[Collected data entries]

· · · · ·

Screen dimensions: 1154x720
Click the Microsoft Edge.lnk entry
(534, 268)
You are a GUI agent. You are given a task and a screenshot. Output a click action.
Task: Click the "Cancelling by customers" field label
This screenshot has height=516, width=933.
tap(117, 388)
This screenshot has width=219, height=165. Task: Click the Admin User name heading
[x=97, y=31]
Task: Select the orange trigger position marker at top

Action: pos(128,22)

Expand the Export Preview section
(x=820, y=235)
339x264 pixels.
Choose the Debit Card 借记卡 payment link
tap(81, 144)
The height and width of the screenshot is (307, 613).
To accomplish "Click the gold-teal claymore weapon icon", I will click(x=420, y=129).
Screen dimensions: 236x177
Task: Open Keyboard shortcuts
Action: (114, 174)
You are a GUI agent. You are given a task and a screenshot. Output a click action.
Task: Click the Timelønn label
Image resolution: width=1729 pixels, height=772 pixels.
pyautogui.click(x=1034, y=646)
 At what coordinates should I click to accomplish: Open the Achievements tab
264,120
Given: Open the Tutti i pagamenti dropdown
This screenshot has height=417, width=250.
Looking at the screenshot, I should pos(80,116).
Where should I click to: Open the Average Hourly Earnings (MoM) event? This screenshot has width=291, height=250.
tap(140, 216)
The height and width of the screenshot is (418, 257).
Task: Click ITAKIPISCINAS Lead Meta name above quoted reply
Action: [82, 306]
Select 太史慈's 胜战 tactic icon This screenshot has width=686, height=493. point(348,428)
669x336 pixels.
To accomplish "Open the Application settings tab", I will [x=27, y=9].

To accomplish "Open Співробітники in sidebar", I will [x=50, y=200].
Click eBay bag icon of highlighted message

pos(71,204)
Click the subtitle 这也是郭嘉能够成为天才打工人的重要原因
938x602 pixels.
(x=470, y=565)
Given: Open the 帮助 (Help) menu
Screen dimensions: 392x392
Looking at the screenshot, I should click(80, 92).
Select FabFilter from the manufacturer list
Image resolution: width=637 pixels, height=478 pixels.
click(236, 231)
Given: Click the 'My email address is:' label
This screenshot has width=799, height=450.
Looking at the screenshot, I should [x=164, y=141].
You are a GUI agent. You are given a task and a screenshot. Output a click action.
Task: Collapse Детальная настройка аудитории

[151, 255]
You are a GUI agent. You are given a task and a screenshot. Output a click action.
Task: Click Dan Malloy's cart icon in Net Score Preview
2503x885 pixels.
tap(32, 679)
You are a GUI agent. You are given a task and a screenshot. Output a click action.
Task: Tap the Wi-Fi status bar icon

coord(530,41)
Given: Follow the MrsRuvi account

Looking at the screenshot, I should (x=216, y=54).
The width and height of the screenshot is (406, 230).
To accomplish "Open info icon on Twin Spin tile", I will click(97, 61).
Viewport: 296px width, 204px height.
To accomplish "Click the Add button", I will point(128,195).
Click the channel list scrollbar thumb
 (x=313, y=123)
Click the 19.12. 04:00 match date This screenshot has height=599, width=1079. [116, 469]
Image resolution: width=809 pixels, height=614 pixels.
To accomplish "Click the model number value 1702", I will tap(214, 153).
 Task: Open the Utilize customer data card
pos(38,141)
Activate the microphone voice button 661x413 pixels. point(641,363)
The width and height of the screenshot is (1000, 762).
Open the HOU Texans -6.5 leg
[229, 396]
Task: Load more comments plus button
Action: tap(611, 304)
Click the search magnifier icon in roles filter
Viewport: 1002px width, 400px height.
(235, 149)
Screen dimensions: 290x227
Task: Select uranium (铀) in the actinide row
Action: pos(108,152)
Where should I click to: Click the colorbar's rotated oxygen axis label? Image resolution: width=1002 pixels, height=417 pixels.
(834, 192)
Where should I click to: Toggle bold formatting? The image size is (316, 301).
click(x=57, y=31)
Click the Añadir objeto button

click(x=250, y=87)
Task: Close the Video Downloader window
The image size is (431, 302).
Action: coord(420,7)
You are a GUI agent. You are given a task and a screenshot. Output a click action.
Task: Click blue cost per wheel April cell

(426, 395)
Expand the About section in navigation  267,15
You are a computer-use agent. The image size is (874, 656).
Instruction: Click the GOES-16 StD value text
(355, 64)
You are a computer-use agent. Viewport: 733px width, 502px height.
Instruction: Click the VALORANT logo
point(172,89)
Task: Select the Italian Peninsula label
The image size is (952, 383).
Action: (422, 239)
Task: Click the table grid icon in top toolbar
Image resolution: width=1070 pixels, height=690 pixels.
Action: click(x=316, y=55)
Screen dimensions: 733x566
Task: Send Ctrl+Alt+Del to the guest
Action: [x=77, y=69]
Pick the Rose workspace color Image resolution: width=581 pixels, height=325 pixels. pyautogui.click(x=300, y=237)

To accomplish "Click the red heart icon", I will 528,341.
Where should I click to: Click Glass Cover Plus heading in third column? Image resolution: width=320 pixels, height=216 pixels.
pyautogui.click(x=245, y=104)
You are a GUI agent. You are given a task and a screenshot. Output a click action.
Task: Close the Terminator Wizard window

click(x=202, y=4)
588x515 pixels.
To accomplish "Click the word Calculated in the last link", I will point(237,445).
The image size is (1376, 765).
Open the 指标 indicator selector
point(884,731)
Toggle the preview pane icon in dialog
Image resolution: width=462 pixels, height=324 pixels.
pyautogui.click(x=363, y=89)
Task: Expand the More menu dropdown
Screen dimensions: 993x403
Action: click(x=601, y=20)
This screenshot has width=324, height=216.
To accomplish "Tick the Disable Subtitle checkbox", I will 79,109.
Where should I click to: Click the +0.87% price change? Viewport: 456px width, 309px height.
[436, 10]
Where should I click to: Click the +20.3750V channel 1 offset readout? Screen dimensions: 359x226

· · · · ·

- [Instructions to follow]:
Counting only lines that hold the string "menu", give the number of such lines in the records. Write nothing else.

- [The completed task]:
2